[v2] PM: EM: Add netlink support for the energy model.

[PATCH v2 00/10] PM: EM: Add netlink support for the energy model.

Posted by Changwoo Min 8 months ago

There is a need to access the energy model from the userspace. One such
example is the sched_ext schedulers [1]. The userspace part of the
sched_ext schedules could feed the (post-processed) energy-model
information to the BPF part of the scheduler.

Currently, debugfs is the only way to read the energy model from userspace;
however, it lacks proper notification mechanisms when a performance domain
and its associated energy model change.

This patch set introduces a generic netlink for the energy model, as
discussed in [2]. It allows a userspace program to read the performance
domain and its energy model. It notifies the userspace program when a
performance domain is created or deleted or its energy model is updated
through a multicast interface.

Specifically, it supports two commands:
  - EM_CMD_GET_PDS: Get the list of information for all performance
    domains.
  - EM_CMD_GET_PD_TABLE: Get the energy model table of a performance
    domain.

Also, it supports three notification events:
  - EM_CMD_PD_CREATED: When a performance domain is created.
  - EM_CMD_PD_DELETED: When a performance domain is deleted.
  - EM_CMD_PD_UPDATED: When the energy model table of a performance domain
    is updated.

This can be tested using the tool, tools/net/ynl/pyynl/cli.py, for example,
with the following commands:

  $> tools/net/ynl/pyynl/cli.py \
     --spec Documentation/netlink/specs/em.yaml \
     --do get-pds
  $> tools/net/ynl/pyynl/cli.py \
     --spec Documentation/netlink/specs/em.yaml \
     --do get-pd-table --json '{"pd-id": 0}'
  $> tools/net/ynl/pyynl/cli.py \
     --spec Documentation/netlink/specs/em.yaml \
     --subscribe event  --sleep 10

[1] https://lwn.net/Articles/922405/
[2] https://lore.kernel.org/lkml/a82423bc-8c38-4d57-93da-c4f20011cc92@arm.com/

ChangeLog v1 -> v2:
  - Use YNL to generate boilerplate code.

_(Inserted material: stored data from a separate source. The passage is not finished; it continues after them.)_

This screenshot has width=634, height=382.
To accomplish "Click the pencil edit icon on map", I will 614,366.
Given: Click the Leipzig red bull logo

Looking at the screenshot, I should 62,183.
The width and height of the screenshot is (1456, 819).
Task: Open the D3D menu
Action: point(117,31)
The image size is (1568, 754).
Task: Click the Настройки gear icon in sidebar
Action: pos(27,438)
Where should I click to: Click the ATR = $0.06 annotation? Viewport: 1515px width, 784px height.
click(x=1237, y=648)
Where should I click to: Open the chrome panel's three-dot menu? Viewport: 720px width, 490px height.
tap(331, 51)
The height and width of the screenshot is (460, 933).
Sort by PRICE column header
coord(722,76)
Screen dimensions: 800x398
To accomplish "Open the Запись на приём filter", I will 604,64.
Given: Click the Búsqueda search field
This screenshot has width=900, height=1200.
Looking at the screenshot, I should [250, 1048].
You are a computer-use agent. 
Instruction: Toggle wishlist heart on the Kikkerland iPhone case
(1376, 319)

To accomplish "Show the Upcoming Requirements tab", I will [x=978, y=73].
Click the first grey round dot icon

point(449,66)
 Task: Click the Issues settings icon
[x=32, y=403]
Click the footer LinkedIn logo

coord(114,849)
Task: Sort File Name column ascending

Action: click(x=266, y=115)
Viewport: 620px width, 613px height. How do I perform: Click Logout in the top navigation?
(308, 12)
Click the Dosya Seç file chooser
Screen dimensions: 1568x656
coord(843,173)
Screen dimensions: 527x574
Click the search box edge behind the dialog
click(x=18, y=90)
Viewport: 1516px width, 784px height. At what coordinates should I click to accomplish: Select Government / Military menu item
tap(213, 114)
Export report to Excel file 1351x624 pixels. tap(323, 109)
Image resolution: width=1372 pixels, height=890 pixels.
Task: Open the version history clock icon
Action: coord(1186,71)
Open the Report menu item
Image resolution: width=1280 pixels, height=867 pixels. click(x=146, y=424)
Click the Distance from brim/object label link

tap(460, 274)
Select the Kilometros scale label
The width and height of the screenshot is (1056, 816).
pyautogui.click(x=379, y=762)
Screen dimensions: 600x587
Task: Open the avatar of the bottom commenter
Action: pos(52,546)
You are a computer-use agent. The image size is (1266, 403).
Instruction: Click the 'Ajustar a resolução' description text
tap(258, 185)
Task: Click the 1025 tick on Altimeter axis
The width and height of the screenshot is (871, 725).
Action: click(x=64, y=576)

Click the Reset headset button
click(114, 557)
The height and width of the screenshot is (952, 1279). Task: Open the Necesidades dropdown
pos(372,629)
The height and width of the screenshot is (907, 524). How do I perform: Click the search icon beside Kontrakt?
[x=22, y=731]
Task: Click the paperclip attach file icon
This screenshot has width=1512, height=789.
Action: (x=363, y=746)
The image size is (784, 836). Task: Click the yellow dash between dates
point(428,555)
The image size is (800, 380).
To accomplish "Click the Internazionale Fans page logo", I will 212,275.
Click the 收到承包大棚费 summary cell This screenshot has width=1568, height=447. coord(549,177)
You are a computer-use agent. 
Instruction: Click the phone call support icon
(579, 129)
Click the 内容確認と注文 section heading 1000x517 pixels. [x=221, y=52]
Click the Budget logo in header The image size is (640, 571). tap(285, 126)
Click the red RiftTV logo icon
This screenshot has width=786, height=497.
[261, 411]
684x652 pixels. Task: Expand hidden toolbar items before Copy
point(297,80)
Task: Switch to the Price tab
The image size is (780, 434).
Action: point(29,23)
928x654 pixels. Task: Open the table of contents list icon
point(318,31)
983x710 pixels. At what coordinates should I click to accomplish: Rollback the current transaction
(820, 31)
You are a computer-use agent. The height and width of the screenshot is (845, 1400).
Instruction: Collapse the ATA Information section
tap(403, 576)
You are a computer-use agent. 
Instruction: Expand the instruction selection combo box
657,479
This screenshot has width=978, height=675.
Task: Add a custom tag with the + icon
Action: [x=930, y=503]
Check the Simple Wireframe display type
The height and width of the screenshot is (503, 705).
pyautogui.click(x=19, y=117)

Overhaul the naming conventions
    (command, event, notification, attribute) to follow the typical
    conventions of other YNL-based netlink implementations.
  - Calculate the exact message size instead of using NLMSG_GOODSIZE
    when allocating a message (genlmsg_new). This avoids the reallocation
    of a message.
  - Remove an unnecessary function, em_netlink_exit(), and initialize the
    netlink (em_netlink_init) at em_netlink.c without touching energy_model.c.

CC: Lukasz Luba <lukasz.luba@arm.com>
CC: Rafael J. Wysocki <rafael.j.wysocki@intel.com>
CC: Tejun Heo <tj@kernel.org>
Signed-off-by: Changwoo Min <changwoo@igalia.com>

Changwoo Min (10):
  PM: EM: Add em.yaml and autogen files.
  PM: EM: Add a skeleton code for netlink notification.
  PM: EM: Assign a unique ID when creating a performance domain.
  PM: EM: Expose the ID of a performance domain via debugfs.
  PM: EM: Add an iterator and accessor for the performance domain.
  PM: EM: Implement em_nl_get_pds_doit().
  PM: EM: Implement em_nl_get_pd_table_doit().
  PM: EM: Implement em_notify_pd_deleted().
  PM: EM: Implement em_notify_pd_created/updated().
  PM: EM: Notify an event when the performance domain changes.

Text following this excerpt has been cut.